**WORK TO BE COMPLETED**
Please copy everything in the rock museum article from "There are also" down to "and other resources.".

Little museum on the prairie
By Joan Janzen
What does a nine-year-old Saskatchewan girl do on weekends throughout the spring and summer? Nine-year-old Reese McCallum will be spending her weekends giving tours of the little museum out on the prairie she and her mom Kyla opened during the first weekend in May. It’s a rock and gem museum which they have called “Ore Junction” located at Liebenthal, Sask.
Reese has been featured in previous articles for some of the “out-of-the-box” projects she has done. It’s those projects, as well our shared hometown of Liebenthal, that continues to capture my attention. Having grown up in the tiny hamlet, I would never have anticipated it would be the home of a rock museum, but Reese and her mom have proved otherwise.
PHOTOS BY JOAN JANZEN, click for larger images
“I started doing shows in Leader, but hauling rocks back and forth was a lot of work so we decided to open our own museum,” Reese explained. With a lot of help from her mom and dad, the family started transforming their quonset into a museum in October of last year.
“We turned the front of our quonset museum into a giant Geode,” Kyla said. “You can see it from a mile away!”
The art work is impressive and it took Kyla a week to complete the mural. “I painted it during the warm weather we had over the Easter weekend. It was the perfect temperature to set the paint,” she said.
At the admission booth, visitors are invited to give a donation for entry into the museum, where Reese conducts tours. There you will see her crafts and further along there is a map of the Palliser Expedition hanging on the wall. “I am showcasing this because of the metals and fossils that were found on that expedition and we go close to where the expedition took place,” she said.
There are also displays of gem stones, metals, minerals, rocks, fossils, petrified wood, limestone and all sorts of glow in the dark minerals. Pictures adorn the walls and displays feature the evolution of clay, information about coal, natural gas, oil refining, and other resources.
There’s an education section where people can watch videos and browse through a book from the museum’s library. Reese also has a facebook page and a website where people can learn and see a whole lot more.
Reese invited visitors from Sceptre, Maple Creek, Medicine Hat, Kindersley, Regina and Leader to the grand opening of her museum at Liebenthal.

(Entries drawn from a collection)
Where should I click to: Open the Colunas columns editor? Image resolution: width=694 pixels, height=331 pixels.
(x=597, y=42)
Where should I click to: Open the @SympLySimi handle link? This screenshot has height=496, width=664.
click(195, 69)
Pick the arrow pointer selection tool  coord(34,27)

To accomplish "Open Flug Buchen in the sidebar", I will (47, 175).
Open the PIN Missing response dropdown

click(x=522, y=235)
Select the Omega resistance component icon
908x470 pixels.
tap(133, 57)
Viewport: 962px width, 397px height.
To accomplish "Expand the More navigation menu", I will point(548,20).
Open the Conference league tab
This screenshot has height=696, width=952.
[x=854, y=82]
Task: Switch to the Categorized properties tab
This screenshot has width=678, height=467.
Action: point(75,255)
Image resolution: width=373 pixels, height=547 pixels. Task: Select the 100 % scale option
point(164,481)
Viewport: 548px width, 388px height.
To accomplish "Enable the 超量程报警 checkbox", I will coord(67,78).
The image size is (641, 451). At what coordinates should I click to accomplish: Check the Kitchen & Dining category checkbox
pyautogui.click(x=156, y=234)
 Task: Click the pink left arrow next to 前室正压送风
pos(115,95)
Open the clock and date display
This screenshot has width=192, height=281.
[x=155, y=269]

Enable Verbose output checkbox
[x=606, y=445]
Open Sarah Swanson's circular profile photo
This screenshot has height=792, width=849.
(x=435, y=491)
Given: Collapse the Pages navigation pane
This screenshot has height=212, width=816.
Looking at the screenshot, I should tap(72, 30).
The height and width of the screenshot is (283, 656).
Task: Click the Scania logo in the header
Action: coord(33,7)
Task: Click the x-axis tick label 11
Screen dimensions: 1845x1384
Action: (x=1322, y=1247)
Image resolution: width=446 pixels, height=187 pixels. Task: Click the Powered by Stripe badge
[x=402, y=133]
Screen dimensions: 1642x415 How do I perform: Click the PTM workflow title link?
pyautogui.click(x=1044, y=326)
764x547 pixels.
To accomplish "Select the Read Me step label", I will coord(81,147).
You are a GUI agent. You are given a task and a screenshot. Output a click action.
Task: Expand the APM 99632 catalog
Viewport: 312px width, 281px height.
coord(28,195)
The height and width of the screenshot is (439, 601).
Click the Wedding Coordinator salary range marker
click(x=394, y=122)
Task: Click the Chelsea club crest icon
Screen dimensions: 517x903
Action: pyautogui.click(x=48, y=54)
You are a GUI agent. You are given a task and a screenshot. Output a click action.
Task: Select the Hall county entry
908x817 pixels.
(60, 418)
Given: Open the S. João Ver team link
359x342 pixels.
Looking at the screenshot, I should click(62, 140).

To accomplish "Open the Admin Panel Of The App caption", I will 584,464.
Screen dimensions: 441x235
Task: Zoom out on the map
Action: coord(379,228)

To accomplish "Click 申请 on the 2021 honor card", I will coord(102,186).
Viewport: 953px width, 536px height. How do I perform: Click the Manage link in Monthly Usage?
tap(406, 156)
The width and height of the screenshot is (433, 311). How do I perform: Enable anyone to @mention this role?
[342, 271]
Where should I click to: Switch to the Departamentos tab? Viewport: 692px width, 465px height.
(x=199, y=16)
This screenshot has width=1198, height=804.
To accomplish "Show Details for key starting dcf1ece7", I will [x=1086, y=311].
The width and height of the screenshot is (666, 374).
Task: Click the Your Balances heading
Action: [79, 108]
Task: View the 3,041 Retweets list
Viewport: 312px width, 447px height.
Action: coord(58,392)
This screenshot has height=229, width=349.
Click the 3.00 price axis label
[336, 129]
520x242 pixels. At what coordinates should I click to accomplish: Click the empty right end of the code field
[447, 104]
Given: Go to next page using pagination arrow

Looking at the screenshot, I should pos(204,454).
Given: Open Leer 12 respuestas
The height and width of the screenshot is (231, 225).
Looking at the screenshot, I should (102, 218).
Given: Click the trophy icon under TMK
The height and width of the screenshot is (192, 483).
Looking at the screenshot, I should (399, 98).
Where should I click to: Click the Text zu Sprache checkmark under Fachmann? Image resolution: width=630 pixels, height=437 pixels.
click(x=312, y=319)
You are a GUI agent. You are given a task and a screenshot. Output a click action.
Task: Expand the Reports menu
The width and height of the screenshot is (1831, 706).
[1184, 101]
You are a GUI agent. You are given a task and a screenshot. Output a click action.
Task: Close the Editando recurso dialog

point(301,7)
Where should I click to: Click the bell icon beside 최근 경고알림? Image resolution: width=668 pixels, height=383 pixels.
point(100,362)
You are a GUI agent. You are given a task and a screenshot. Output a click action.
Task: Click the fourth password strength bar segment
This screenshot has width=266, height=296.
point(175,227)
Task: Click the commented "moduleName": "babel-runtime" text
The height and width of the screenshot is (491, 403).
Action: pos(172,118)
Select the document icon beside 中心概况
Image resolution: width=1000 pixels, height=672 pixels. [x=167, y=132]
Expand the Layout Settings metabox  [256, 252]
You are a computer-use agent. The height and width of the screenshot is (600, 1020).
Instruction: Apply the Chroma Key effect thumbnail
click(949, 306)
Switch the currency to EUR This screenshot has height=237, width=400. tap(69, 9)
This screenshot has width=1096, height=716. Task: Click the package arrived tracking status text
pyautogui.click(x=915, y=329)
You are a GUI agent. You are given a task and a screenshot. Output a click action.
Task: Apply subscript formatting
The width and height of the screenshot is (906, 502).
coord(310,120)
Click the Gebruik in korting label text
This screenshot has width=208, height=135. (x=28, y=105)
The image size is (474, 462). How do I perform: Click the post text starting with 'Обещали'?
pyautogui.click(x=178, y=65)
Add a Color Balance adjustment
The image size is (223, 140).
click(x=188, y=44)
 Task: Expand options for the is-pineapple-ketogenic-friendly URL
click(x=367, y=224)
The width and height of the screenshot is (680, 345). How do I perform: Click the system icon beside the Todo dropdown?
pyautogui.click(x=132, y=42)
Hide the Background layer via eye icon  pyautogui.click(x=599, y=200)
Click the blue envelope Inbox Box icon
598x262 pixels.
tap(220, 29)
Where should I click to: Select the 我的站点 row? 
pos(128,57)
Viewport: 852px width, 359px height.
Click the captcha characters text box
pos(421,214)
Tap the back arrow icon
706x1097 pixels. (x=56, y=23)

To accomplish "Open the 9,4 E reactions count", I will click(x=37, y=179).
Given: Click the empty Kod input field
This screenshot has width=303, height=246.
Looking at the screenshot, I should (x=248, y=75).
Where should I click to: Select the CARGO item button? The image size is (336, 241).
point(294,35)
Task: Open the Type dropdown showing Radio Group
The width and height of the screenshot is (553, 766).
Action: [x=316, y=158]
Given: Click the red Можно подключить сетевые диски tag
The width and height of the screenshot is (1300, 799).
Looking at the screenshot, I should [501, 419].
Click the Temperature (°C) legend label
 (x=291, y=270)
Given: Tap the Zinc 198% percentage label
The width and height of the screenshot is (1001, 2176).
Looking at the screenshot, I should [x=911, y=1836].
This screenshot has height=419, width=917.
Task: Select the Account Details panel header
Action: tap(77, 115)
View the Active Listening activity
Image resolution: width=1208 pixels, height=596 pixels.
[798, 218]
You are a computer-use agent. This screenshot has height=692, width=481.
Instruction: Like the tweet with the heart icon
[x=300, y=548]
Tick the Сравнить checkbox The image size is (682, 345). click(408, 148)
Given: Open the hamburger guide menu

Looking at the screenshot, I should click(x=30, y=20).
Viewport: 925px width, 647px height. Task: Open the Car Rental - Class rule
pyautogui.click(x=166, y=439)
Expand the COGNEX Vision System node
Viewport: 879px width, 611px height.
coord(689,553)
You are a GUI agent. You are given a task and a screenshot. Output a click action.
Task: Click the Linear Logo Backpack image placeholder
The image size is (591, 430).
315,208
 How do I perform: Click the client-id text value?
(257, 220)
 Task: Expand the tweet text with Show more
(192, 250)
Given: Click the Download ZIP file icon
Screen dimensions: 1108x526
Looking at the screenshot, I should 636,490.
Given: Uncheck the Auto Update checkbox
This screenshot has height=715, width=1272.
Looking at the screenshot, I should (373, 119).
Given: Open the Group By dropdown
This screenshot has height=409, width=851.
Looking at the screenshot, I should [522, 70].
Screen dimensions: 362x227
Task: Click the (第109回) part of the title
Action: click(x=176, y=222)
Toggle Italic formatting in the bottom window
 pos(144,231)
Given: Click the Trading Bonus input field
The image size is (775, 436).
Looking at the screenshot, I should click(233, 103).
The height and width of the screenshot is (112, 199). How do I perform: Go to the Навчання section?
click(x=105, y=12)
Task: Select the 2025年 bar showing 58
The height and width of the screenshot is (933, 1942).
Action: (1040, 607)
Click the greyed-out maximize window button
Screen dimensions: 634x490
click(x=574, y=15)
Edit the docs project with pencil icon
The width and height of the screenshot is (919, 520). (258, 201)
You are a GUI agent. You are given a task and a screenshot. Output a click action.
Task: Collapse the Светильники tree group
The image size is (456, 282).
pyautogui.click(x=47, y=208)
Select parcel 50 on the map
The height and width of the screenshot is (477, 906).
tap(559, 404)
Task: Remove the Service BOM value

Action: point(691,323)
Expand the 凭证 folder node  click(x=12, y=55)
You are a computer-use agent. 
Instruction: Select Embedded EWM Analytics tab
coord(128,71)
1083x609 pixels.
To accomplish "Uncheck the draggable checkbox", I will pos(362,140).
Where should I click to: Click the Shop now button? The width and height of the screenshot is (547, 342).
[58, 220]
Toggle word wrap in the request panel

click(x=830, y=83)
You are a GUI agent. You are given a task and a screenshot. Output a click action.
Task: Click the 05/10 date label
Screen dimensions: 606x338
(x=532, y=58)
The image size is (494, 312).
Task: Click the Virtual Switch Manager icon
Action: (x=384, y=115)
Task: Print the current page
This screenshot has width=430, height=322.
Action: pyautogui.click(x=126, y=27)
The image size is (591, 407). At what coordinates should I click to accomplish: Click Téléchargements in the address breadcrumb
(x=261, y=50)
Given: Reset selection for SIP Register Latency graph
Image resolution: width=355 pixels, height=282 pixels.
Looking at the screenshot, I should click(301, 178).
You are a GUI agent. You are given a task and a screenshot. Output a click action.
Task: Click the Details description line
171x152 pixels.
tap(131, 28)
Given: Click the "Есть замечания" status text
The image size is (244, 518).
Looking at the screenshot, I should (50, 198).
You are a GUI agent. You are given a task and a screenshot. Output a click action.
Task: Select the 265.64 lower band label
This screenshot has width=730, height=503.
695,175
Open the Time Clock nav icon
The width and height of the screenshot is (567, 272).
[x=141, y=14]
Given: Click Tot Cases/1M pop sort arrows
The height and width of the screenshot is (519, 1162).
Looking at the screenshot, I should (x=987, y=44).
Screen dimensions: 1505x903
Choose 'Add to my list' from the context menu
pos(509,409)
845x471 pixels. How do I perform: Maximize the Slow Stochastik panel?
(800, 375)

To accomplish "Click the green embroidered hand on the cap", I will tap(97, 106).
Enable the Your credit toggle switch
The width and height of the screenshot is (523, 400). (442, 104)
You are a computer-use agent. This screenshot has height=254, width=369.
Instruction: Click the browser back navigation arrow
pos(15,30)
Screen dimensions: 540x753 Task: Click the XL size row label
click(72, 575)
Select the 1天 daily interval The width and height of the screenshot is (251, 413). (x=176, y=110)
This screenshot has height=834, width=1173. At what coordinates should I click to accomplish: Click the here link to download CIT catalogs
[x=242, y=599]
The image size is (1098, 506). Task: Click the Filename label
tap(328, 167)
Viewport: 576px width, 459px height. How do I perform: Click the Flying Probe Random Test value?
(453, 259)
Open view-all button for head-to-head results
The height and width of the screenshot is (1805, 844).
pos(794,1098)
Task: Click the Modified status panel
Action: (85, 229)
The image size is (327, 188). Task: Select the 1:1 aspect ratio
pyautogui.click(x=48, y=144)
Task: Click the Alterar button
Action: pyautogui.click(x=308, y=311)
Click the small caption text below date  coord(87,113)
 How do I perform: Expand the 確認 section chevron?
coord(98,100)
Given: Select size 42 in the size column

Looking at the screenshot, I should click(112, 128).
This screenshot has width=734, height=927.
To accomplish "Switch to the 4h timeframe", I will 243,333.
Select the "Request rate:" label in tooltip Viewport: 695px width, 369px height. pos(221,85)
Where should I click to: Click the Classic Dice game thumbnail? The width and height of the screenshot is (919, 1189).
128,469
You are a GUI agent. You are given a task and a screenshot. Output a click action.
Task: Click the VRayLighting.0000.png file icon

**ANSWER TO THIS TASK**
There are also displays of gem stones, metals, minerals, rocks, fossils, petrified wood, limestone and all sorts of glow in the dark minerals. Pictures adorn the walls and displays feature the evolution of clay, information about coal, natural gas, oil refining, and other resources.